Las memorias de Maisky deberían ser de lectura obligada para los estudiosos de las relaciones internacionales, en particular las de los años treinta y cuarenta del pasado siglo. También para los que quieran aprender algunas técnicas diplomáticas que no suelen alumbrarse en libros convencionales. En ellas aparecen, por lo demás, las interioridades, vistas eso sí por un observador exterior, de una de las políticas, la de apaciguamiento de los dictadores fascistas, que mayores controversias ha despertado, y sigue despertando, en la historiografía. Maisky no pretendió escribir historia. Simplemente pretendió escribir un diario y lo hizo, como era lógico, con cautela y las debidas alabanzas a Stalin. Cuando cayó en desgracia, los diarios no podían ser, en principio, una prueba automática de su presunta deslealtad.

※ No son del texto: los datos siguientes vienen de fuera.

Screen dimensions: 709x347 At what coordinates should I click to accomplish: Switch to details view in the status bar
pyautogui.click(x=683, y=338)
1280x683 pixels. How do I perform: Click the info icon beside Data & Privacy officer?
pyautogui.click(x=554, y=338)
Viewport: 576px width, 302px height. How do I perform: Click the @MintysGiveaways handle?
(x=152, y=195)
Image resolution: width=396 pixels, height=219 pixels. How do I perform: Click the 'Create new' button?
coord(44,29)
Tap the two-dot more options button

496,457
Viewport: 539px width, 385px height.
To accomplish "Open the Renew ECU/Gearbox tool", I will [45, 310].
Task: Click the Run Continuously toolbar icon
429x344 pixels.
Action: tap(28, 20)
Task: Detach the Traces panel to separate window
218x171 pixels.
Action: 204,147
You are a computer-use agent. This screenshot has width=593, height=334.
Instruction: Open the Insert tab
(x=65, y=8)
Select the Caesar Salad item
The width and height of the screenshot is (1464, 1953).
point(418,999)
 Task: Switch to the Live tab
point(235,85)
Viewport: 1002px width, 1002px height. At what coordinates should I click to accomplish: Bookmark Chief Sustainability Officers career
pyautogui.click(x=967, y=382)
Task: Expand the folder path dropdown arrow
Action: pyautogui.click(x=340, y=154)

Soviet-finnish-nonaggression-pact-1932Con todo, el lector no debe llamarse a engaño. Maisky escribió como un diplomático soviético creyente. Defendió a ultranza el sistema soviético y, como buen marxista, anticipó su triunfo, prácticamente casi irremediable, para el siglo XXI. Eso sí, sin que necesariamente ello supusiera el colapso total del capitalismo. También creyó que este disponía de mecanismos que favorecerían su adaptación a circunstancias cambiantes.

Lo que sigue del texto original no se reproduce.